[Stored items]
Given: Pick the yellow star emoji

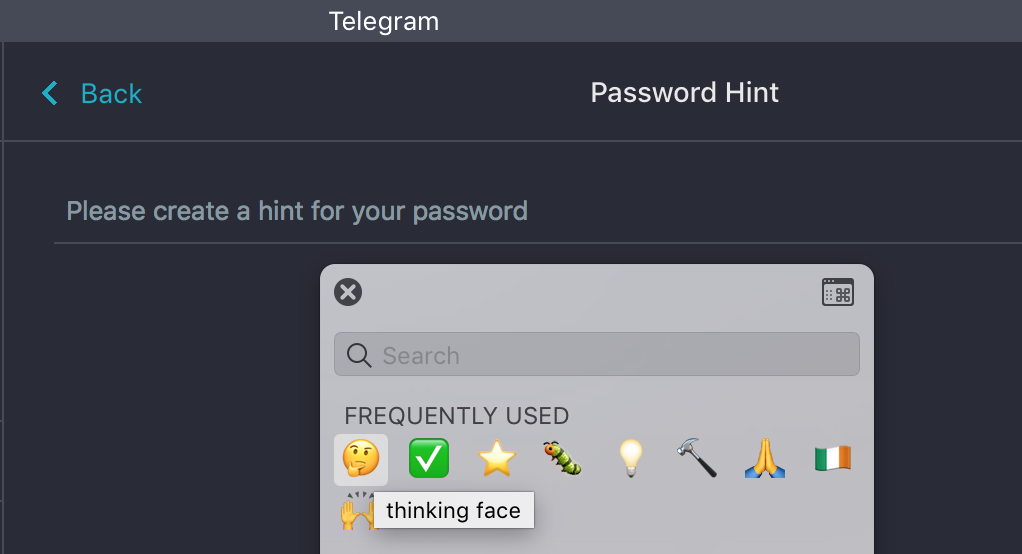Looking at the screenshot, I should pyautogui.click(x=496, y=459).
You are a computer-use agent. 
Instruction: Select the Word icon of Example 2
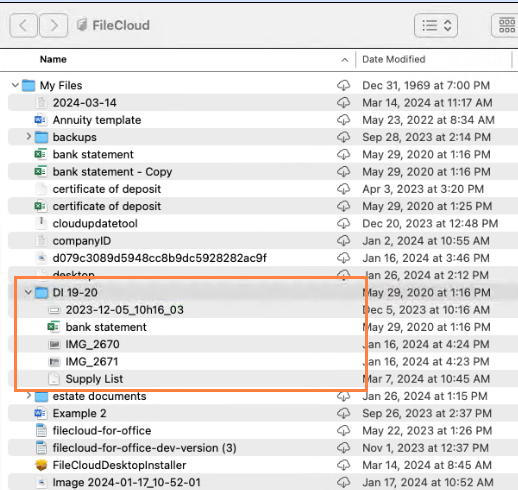pos(40,413)
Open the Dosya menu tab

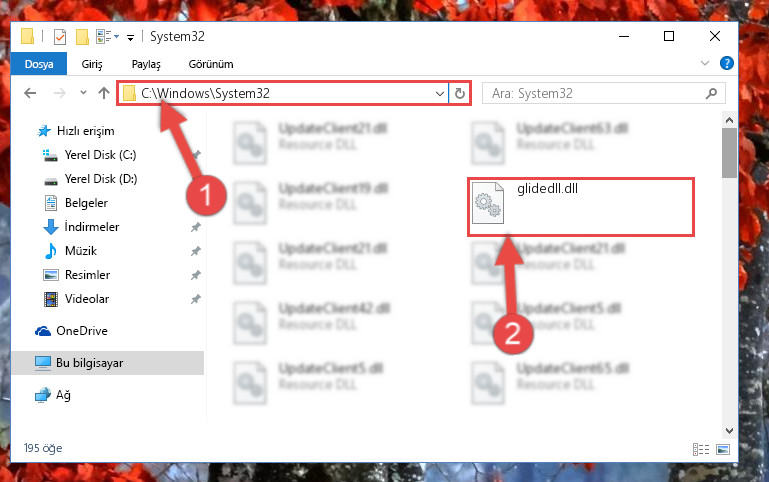[x=39, y=64]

* **What you are asked to do**:
For this exercise, transcribe the entries verbatim and skip all pictures.

* **Reply to the task**:
Given: Pick the yellow star emoji

Looking at the screenshot, I should pyautogui.click(x=496, y=459).
You are a computer-use agent. 
Instruction: Select the Word icon of Example 2
pos(40,413)
Open the Dosya menu tab

[x=39, y=64]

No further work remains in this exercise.